Screenshot grounding data:
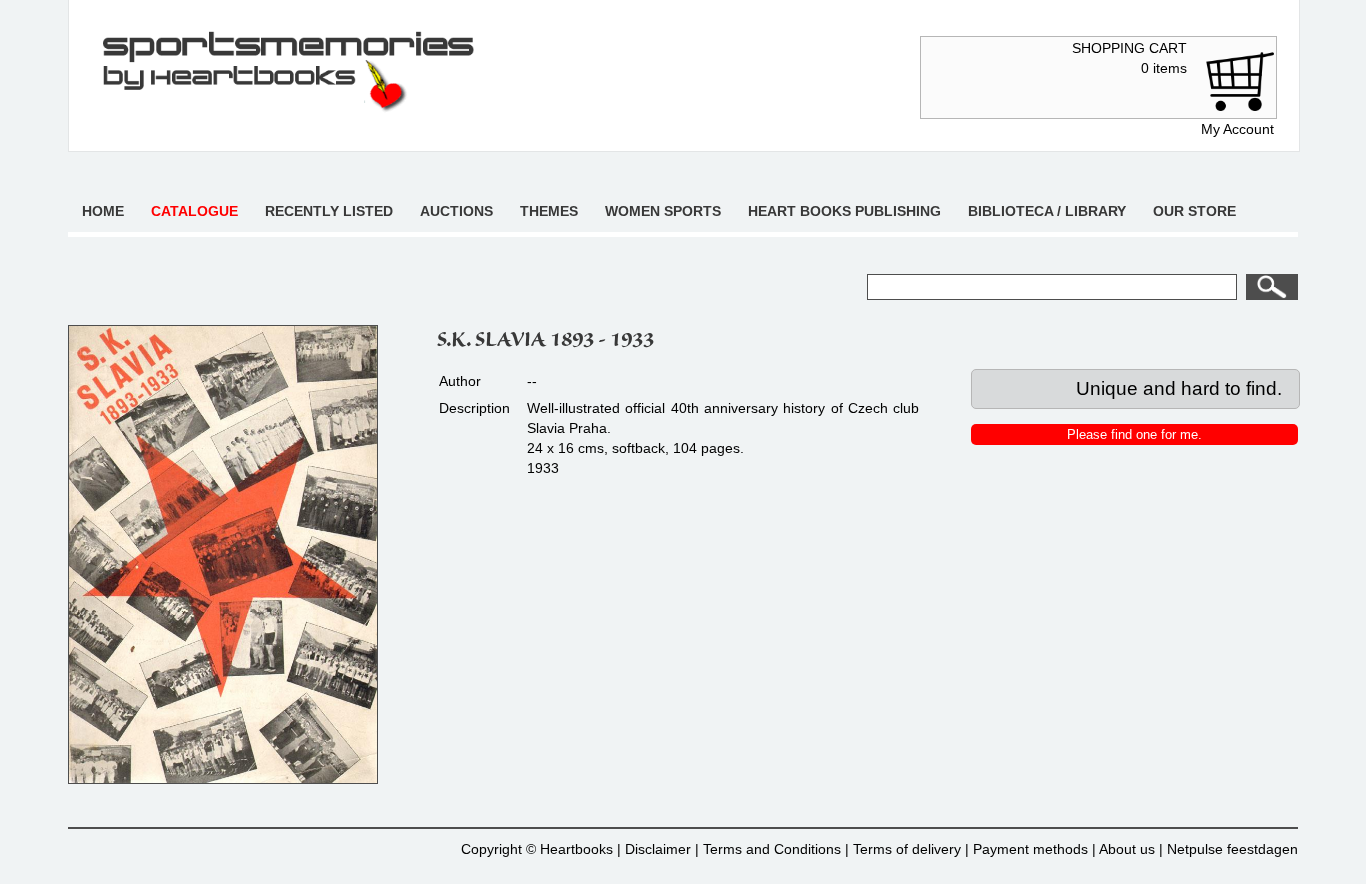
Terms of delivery (907, 849)
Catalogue (194, 211)
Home (103, 211)
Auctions (456, 211)
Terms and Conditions (772, 849)
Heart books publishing (844, 211)
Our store (1194, 211)
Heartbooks (576, 849)
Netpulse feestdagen (1232, 849)
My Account (1237, 129)
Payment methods (1030, 849)
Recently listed (329, 211)
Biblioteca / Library (1047, 211)
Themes (549, 211)
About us (1127, 849)
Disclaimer (658, 849)
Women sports (663, 211)
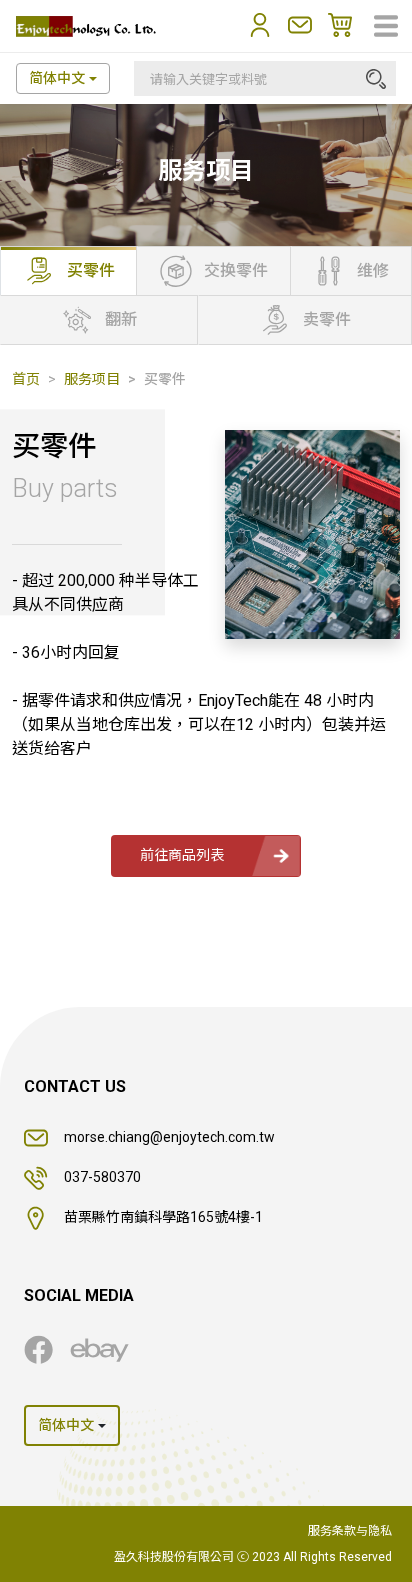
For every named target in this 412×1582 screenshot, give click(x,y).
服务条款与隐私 (350, 1531)
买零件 (165, 379)
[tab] (68, 271)
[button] (260, 25)
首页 (26, 379)
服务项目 (92, 379)
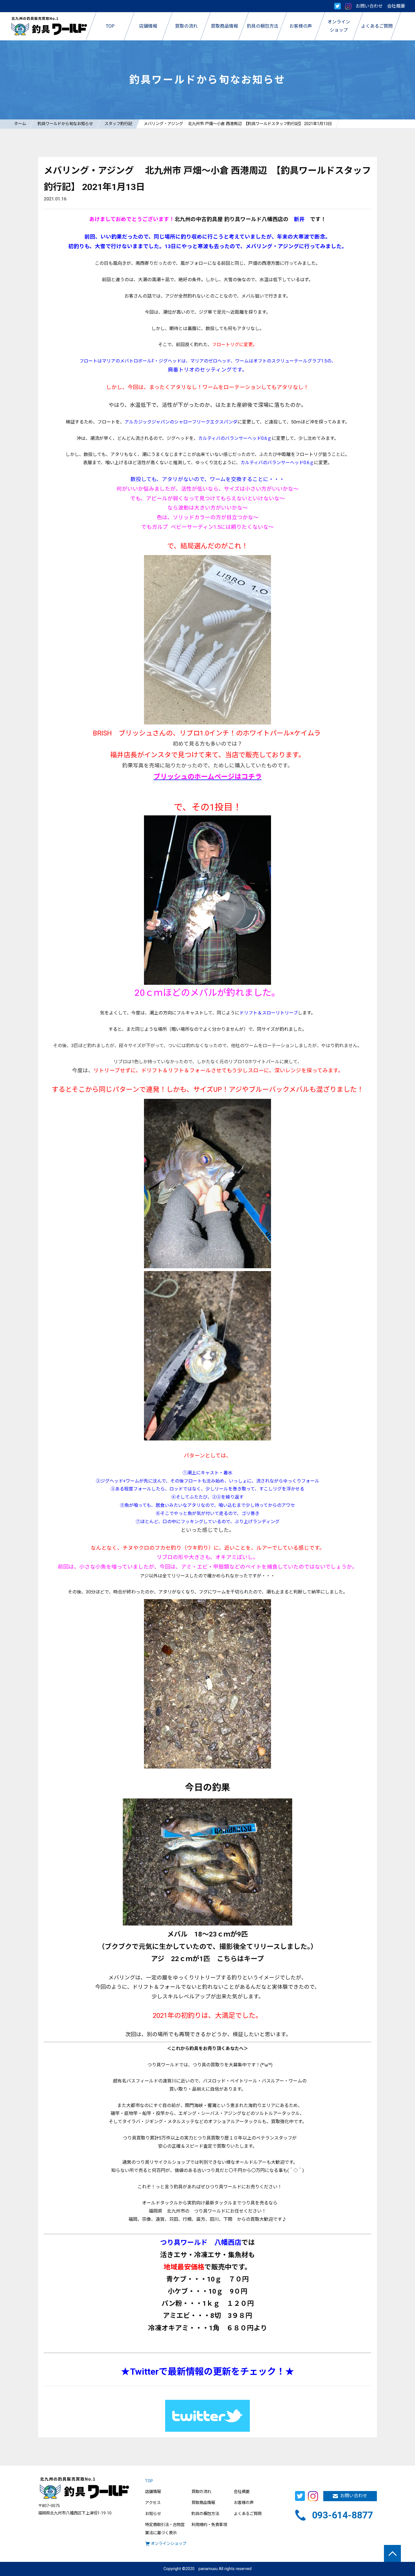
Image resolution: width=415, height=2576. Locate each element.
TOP (149, 2481)
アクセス (153, 2502)
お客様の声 (244, 2502)
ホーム (20, 123)
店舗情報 (153, 2491)
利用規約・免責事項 (209, 2524)
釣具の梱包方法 (205, 2513)
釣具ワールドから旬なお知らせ (65, 123)
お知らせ (153, 2513)
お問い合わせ (369, 6)
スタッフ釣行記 (118, 123)
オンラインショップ (168, 2543)
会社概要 (396, 6)
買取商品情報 (203, 2502)
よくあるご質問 (247, 2513)
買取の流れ (201, 2491)
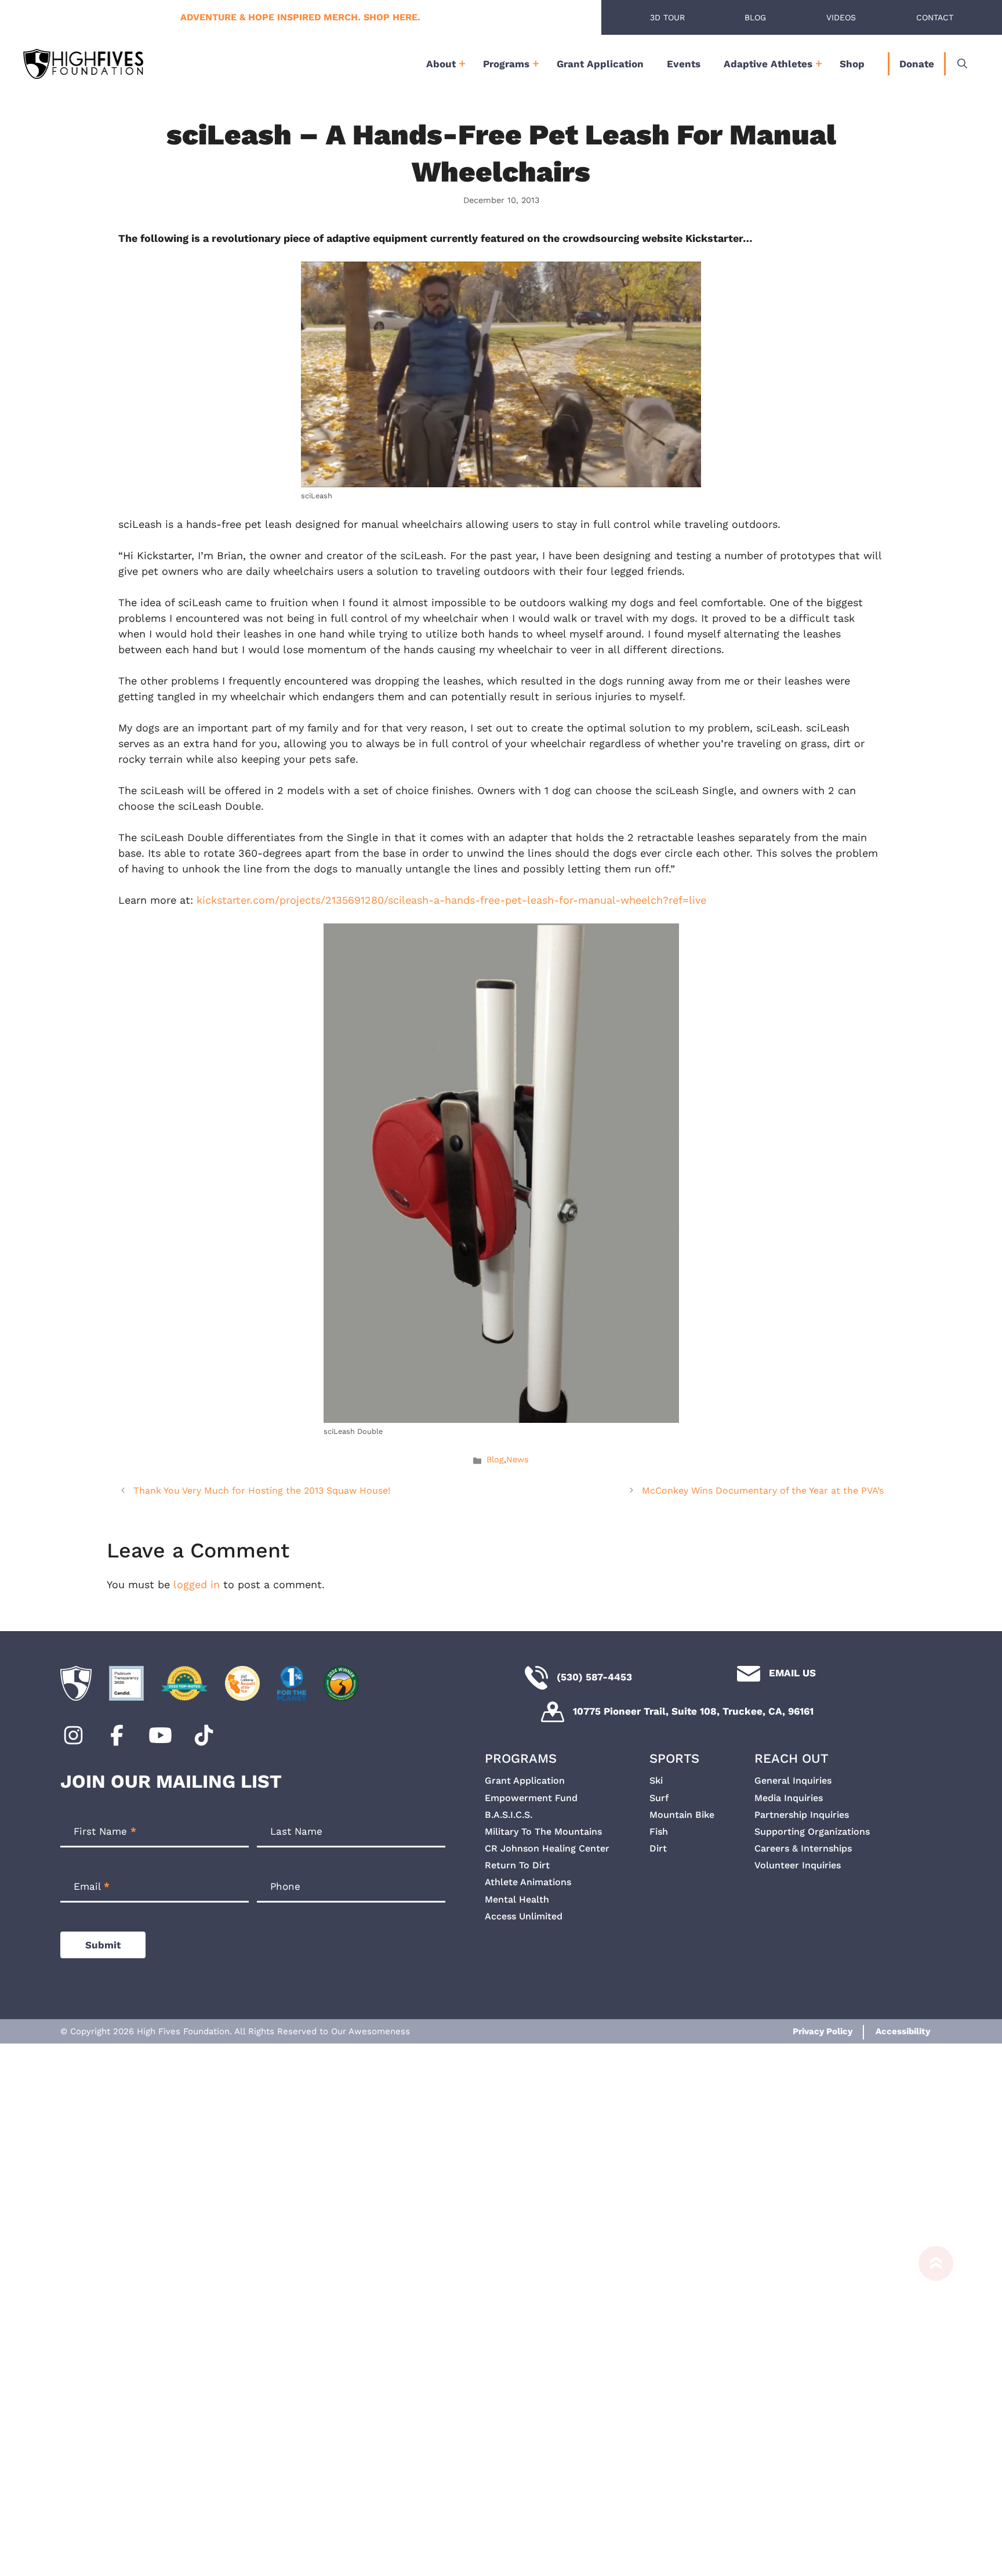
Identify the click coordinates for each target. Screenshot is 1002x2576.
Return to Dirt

-- EXERCISE --
Reproduce these records exactly, but not the pictures.

-- EXPECTED OUTPUT --
Terms of delivery (907, 849)
Catalogue (194, 211)
Home (103, 211)
Auctions (456, 211)
Terms and Conditions (772, 849)
Heart books publishing (844, 211)
Our store (1194, 211)
Heartbooks (576, 849)
Netpulse feestdagen (1232, 849)
My Account (1237, 129)
Payment methods (1030, 849)
Recently listed (329, 211)
Biblioteca / Library (1047, 211)
Themes (549, 211)
About us (1127, 849)
Disclaimer (658, 849)
Women sports (663, 211)
For every named target in this 412×1582 screenshot, give click(x,y).
服务条款与隐私 (350, 1531)
买零件 (165, 379)
[tab] (68, 271)
[button] (260, 25)
首页 (26, 379)
服务项目 (92, 379)
Image resolution: width=415, height=2576. Locate each element.
TOP (149, 2481)
アクセス (153, 2502)
お客様の声 (244, 2502)
ホーム (20, 123)
店舗情報 (153, 2491)
利用規約・免責事項 (209, 2524)
釣具の梱包方法 (205, 2513)
釣具ワールドから旬なお知らせ (65, 123)
お知らせ (153, 2513)
お問い合わせ (369, 6)
スタッフ釣行記 (118, 123)
オンラインショップ (168, 2543)
会社概要 (396, 6)
買取商品情報 (203, 2502)
よくあるご質問 (247, 2513)
買取の流れ (201, 2491)
Identify the click coordinates for each target. Screenshot is 1002x2576.
Return to Dirt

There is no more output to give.